> [YOUR ASSIGNMENT]:
Among the lines of the records below, copy those that hold the word "Toggle".

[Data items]
————————
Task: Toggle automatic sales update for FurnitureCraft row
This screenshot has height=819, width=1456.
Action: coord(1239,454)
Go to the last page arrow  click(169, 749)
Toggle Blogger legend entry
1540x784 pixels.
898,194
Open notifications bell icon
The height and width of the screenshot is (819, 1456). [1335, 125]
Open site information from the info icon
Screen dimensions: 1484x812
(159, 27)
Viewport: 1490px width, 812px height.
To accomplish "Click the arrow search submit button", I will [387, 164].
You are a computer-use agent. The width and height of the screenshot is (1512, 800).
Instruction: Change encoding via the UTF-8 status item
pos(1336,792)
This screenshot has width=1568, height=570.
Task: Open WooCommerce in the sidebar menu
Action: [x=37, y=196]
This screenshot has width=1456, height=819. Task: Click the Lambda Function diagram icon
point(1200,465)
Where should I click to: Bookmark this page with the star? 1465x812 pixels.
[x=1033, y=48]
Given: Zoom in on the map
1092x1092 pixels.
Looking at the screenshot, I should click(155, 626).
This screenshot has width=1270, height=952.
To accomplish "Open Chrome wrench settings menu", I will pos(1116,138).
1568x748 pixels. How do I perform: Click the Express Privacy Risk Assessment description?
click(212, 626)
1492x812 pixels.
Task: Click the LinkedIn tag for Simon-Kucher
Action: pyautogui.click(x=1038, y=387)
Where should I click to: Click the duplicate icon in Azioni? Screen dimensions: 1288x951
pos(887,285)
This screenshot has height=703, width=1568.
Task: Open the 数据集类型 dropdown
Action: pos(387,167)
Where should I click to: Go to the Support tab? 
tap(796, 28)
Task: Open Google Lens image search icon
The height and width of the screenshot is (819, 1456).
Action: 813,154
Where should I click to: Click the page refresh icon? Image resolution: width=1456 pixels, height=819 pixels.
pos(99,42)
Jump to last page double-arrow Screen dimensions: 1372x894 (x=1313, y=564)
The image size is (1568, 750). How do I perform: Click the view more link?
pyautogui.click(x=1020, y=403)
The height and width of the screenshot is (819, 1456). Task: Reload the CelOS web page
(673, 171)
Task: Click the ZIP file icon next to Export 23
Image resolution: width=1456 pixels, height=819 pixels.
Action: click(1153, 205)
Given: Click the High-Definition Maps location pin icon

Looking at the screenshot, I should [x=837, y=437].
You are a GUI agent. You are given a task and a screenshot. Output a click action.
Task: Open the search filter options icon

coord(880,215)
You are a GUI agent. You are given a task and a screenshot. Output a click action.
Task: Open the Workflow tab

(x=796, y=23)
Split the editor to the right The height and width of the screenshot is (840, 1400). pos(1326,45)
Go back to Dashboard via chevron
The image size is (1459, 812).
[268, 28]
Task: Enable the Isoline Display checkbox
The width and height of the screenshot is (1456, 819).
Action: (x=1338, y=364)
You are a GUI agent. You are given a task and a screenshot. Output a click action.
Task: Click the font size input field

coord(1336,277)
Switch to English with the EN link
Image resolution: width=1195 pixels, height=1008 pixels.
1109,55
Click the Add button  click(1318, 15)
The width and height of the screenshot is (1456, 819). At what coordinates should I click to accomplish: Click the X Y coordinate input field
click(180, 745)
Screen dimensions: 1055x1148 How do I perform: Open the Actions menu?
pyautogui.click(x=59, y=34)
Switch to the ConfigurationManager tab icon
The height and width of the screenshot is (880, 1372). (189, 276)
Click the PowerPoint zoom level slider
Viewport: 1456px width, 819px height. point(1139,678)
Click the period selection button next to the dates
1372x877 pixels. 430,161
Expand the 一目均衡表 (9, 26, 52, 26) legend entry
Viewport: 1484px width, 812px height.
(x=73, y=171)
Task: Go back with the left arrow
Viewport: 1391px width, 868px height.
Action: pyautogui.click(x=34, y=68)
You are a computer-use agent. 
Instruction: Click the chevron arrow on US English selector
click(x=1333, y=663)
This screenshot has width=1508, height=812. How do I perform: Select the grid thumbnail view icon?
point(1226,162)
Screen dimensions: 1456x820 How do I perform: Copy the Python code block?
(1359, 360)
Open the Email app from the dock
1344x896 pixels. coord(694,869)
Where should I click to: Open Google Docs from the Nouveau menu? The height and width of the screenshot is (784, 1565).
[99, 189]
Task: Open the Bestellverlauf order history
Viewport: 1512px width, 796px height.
————————
> [RESPONSE AREA]:
Task: Toggle automatic sales update for FurnitureCraft row
Toggle Blogger legend entry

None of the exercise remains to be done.